Opportunity to thrive in the future of work
Together, these influences create the backdrop for a moment of opportunity in the future of work. We’re at a turning point where we can move forward with intention or expend our energy trying to return to a past that no longer exists. We see this all around us as organizational leaders create return-to-office policies that aim to control or impose top-down structures that work for a few, but not for all.
Informed by our client work and conversations at events like Future of Work Canada, we see a pattern in the mindset of leaders and the organizations that help them thrive. They recognize that:
The future of work is adaptive.
We see successful organizations understanding that the future of work is more about learning than solving. It’s adaptive.
These organizations are tuned into to the idea the future of work is emerging as we speak.
To meet that need, they are building new skills and capabilities that allow them to create workplace experiences that can be developed in response to a future that is happening in this moment or hasn’t even yet emerged.
The future of work is unique.
We believe that the future of work is unique to every organization. While case studies of what other companies have done can be inspiring, successful leaders in the future of work know that what was successful for one organization does not necessarily directly apply to another. There is no cut and paste in the future of work!
While we were at the conference to be inspired by and learn from others’ interventions, methods, channels and programs, each organization’s future must be shaped by listening to the unique signals from its own employee, customer and stakeholder experiences.

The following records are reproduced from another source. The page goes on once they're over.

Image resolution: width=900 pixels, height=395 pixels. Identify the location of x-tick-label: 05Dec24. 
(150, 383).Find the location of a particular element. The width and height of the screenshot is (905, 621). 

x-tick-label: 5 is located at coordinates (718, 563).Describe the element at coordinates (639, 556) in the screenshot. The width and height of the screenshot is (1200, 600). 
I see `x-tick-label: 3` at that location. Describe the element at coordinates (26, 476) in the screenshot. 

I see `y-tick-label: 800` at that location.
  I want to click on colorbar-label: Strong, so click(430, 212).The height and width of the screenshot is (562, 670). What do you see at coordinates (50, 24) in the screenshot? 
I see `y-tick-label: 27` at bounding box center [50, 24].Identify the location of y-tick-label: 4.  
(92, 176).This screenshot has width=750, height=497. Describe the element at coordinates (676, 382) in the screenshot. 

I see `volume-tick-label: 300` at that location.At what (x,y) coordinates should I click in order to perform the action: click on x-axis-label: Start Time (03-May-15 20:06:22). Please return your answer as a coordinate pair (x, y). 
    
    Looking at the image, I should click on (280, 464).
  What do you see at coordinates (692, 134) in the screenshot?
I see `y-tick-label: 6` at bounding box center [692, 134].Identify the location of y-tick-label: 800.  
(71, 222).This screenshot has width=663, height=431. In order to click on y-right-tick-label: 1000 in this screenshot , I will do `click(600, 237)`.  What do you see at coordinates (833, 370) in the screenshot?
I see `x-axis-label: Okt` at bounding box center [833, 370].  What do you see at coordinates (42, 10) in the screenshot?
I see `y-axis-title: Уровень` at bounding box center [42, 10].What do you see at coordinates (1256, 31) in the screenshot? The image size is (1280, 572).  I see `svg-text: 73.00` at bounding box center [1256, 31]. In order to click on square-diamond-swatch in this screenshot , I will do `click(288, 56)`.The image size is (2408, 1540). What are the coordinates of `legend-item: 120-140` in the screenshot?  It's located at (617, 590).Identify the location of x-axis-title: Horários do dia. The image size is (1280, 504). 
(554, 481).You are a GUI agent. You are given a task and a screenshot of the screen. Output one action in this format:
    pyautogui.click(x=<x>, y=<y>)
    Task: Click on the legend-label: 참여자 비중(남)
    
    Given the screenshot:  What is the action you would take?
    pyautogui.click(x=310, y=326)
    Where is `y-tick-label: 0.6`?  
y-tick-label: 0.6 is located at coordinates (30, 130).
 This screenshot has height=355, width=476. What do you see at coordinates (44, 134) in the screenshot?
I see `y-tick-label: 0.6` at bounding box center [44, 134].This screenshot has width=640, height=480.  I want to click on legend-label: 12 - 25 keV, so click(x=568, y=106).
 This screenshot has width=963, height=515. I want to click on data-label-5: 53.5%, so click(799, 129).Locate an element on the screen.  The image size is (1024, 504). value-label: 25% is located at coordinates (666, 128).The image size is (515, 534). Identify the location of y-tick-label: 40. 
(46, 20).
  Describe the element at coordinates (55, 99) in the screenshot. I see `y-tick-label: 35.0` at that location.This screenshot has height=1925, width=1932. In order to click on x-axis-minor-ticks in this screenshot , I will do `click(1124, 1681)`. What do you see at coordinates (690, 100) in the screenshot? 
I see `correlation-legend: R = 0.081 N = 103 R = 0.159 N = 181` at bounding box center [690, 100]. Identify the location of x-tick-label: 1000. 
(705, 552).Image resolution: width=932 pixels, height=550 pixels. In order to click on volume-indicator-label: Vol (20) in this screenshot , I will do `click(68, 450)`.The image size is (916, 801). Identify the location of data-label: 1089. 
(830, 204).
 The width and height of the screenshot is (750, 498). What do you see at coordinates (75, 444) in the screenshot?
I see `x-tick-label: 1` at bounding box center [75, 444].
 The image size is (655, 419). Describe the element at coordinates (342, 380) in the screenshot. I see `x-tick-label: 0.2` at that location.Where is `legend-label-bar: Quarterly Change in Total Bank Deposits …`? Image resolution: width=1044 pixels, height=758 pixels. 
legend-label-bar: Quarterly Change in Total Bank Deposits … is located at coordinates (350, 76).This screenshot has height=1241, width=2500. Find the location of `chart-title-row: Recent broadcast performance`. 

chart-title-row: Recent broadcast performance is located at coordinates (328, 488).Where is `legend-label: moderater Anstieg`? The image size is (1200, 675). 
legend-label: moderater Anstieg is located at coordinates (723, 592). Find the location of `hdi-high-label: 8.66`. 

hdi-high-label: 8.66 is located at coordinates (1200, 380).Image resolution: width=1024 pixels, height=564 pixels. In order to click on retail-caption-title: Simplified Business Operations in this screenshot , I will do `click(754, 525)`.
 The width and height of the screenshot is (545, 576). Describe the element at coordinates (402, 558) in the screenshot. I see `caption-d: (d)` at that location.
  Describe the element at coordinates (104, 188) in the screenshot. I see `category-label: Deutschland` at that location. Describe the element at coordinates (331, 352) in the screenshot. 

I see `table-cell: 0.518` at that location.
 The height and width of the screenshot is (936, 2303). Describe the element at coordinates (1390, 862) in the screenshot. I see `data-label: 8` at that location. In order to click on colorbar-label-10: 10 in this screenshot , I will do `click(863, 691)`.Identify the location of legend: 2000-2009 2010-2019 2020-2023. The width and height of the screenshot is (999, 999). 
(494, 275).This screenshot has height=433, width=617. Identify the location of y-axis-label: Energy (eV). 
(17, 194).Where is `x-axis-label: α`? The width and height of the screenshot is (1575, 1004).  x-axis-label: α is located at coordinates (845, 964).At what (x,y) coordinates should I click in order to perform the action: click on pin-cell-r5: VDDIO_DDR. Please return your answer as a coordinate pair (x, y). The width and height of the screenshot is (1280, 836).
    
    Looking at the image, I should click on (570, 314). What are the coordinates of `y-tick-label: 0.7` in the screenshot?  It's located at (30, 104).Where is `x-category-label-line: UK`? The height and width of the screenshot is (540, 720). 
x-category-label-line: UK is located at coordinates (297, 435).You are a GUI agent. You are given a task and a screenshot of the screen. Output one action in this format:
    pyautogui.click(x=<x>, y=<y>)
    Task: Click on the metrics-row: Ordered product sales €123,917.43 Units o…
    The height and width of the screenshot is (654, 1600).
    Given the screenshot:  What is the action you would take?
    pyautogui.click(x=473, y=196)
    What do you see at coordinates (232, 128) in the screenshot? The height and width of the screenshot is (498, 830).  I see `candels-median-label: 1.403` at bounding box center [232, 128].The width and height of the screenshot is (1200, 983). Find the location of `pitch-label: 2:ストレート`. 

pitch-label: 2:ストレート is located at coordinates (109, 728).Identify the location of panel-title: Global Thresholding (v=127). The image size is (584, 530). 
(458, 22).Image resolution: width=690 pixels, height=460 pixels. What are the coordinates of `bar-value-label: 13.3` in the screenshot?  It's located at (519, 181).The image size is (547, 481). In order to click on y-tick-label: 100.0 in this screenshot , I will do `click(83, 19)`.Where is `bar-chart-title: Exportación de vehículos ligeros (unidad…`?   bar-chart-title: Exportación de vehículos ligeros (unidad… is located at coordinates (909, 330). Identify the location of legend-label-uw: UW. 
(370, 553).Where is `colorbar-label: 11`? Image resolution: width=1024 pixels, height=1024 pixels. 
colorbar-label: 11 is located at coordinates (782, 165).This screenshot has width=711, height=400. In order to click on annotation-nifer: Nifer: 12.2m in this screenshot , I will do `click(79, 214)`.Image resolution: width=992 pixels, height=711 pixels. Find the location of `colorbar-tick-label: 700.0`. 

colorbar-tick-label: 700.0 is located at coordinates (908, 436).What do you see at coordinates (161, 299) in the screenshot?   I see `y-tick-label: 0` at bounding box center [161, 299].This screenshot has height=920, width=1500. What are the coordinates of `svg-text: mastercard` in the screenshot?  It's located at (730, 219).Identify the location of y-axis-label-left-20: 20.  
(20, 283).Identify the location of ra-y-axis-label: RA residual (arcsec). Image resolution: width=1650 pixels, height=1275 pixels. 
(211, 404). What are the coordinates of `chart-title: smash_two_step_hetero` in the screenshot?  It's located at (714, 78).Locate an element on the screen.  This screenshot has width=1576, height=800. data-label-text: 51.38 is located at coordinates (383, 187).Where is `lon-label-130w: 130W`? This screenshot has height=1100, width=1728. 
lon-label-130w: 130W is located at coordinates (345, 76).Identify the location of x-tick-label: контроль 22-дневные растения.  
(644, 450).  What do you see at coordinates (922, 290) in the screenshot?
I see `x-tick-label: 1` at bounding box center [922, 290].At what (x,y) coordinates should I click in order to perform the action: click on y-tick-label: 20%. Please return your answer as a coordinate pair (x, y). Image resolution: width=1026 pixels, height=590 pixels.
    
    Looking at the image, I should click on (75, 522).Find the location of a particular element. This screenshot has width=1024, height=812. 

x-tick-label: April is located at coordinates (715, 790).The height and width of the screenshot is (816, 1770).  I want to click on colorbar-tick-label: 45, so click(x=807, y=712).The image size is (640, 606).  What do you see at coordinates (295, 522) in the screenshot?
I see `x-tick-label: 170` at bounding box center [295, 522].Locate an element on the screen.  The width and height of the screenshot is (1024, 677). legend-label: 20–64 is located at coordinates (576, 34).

How organizations listen, interpret the directional signals that matter most to them and choose to act in response must be a tailored recipe that when followed, shapes the exact right flavour for their organization’s specific workplace needs.
Empathy is the secret sauce.
To thrive in the future of work will require building an empathy muscle, not just for your employees, but for every level of the organization. It means developing empathy for managers as much as leaders and extends to customers, stakeholders, and the communities that impact your business.
It takes effort to scale empathy in this way, but it’s one of the most effective tools for understanding which dials to turn up or down to create the change your organization needs. When this empathy is integrated at an enterprise level, it can lead to great outcomes, from improved performance and responsiveness in a changing world to deeper impact, engagement, meaning and purpose at work.
Our relationship with work has – and will continue – to change
Recognizing and incorporating these shifts in the game’s rules will help organizations develop an ability to respond and adapt to the continuous change that is the future of work journey we are all on. Successful companies – the ones that last and thrive – will be the ones where leaders recognize this fundamental change in our relationship with work.